Только вышел Кольцов, заявился Гарусов.
- Разрешите обратиться, товарищ командир.
- Слушаю. Садитесь, чего нам стоять,- сказал Пятницкий.
Солидно-тяжелый Гарусов улыбнулся в ответ, взял у стены стул. Бескровные десна и мелкие, с интервалом, почернелые зубы в изъединах мешали понять смысл этой улыбки.
- Боюсь, командир, что буду плохим телефонистом. Надо катушки таскать, по линии бегать. Какой из меня бегалыцик, я ведь конторский работник. Полегче бы куда,- Гарусов поерзал пухлыми пальцами по коленкам.
Пятницкий с оторопелым удивлением посоображал над тем, что услышал, но заговорил о другом - не о том, что хотелось Гарусову:
- Скажите, Гарусов, что произошло, что вы там с бойцами?
- Ничего особенного, товарищ командир. Я сказал что-то, они тоже. Бывает же... Я вот насчет...
- Насчет полегче? А как - полегче? - весело удивился Пятницкий.- На войне нет легкого. Катушки таскать, по линии бегать - это не все, товарищ Гарусов. Война многое другое заставит. Окопы, например, рыть. Как остановились - берись за лопату, выкопал себе в полный рост - огневикам беги помогать. Им не только для себя в полный рост, для пушек чуть не котлован надо, для снарядов ровики с нишами. Да разве одно это. Ведь война, товарищ Гарусов, фронт, люди гибнут. В любой должности надо солдатом быть стрелять, ходить в атаку.. Вы больны, Гарусов? У вас ограниченная годность?
- Да нет, болел, потом ничего, призвали вот...
Ну что, лейтенант Пятницкий, скажи что-нибудь, посочувствуй, пожалей, должность, наконец, найди без рытья окопов, без стрельбы и опасности. Вон как у тебя сердце-то обливается, глядя на бедненького товарища Гарусова. А может, подумаешь немного да в роту Игната Пахомова уйти посоветуешь - на должность солдата Боровкова, которого одиннадцать раз ранило, а в двенадцатый подло - насмерть. Чем Гарусов хуже его? И моложе, и бодрее выглядит, и ран на теле нет.
Разбередив больное, Пятницкий сказал все же спокойно:
- Разве могут быть на фронте вольготные должности? Нет их, товарищ Гарусов.

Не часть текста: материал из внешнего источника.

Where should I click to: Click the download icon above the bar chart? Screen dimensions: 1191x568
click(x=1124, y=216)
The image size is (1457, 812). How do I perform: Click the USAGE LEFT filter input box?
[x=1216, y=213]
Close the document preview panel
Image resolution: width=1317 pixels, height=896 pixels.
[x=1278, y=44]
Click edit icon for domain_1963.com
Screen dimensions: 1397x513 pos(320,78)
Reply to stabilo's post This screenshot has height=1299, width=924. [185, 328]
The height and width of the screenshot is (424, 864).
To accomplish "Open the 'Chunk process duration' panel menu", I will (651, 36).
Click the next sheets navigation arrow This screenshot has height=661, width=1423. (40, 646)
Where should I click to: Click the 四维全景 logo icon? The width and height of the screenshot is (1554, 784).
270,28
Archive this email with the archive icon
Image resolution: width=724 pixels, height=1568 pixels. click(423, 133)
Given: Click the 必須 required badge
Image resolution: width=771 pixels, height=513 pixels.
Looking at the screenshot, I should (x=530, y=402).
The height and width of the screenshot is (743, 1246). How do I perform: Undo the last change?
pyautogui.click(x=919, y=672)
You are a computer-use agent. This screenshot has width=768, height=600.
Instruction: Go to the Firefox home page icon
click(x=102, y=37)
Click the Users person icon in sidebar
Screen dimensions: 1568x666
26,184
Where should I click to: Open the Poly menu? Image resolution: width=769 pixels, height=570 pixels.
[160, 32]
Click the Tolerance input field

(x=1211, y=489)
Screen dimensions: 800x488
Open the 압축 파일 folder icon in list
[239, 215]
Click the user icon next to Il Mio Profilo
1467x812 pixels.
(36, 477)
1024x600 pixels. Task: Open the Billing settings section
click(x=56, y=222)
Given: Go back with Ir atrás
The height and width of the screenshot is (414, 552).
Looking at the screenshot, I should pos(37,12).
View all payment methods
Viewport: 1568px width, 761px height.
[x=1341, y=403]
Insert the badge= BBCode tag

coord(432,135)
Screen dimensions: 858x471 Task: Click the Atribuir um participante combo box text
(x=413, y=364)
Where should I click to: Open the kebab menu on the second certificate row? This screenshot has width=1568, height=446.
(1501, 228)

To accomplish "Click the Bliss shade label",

Гарусов поднял на Пятницкого усталый, упрямо-недружелюбный взгляд, просипел осевшим голосом:
- Я не говорю - вольготных. Просто полегче. Мог бы при вас состоять вместо этого... Или писарем.- Он для чего-то поднес руку к лицу, посмотрел на заросшие волосами пальцы.
- Ах, вот оно что! - снова весело задело Пятницкого.- Вместо Алехи Шимбуева? Тут, понимаете, заблуждение какое-то, Гарусов. Ординарец командира батареи должен быть разведчиком номер один, лучшим из всех. Он спит меньше других, а ходит в десять раз больше. Он обязан отлично читать карту, владеть оптическими приборами, рацией, корректировать артиллерийский огонь. Вы умеете работать с картой? Вот видите. Только такие, как Шимбуев, имеют право "состоять" при командире. Вы понимаете, что в этом смысле вам с Шимбуевым не потягаться, вне конкуренции Алеха Шимбуев. Что касается котелка каши для командира или умыться принести... Алеха Шимбуев разумный парень и понимает, что у командира не всегда бывает время не только сходить за кашей, но и проглотить ее. Писарем? Курлович охотно уступил бы вам это место, да я не соглашусь. У Курловича глаза нет. Вернее, глаз есть, только... Заставь защурить здоровый, он другим таракана в миске не увидит, съест таракана. Вот, а комиссоваться отказывается. Да и писарь он постольку-поскольку, чаще в орудийном расчете, бумаги в затишье между боями составляет. Вы знаете, сколько убито в последнем бою? Вот какие пироги, товарищ Гарусов.
Гарусов сопел, обтирал шапкой лоб и поводил взглядом из угла в угол.
- Так ладно, я пойду,- прохрипел он. Лицо его набрякло, сделалось серым.
- Идите, Гарусов. Липцев заждался, поди. У него в отделении всего два связиста осталось. Липцев толковый связист, многому у него научитесь.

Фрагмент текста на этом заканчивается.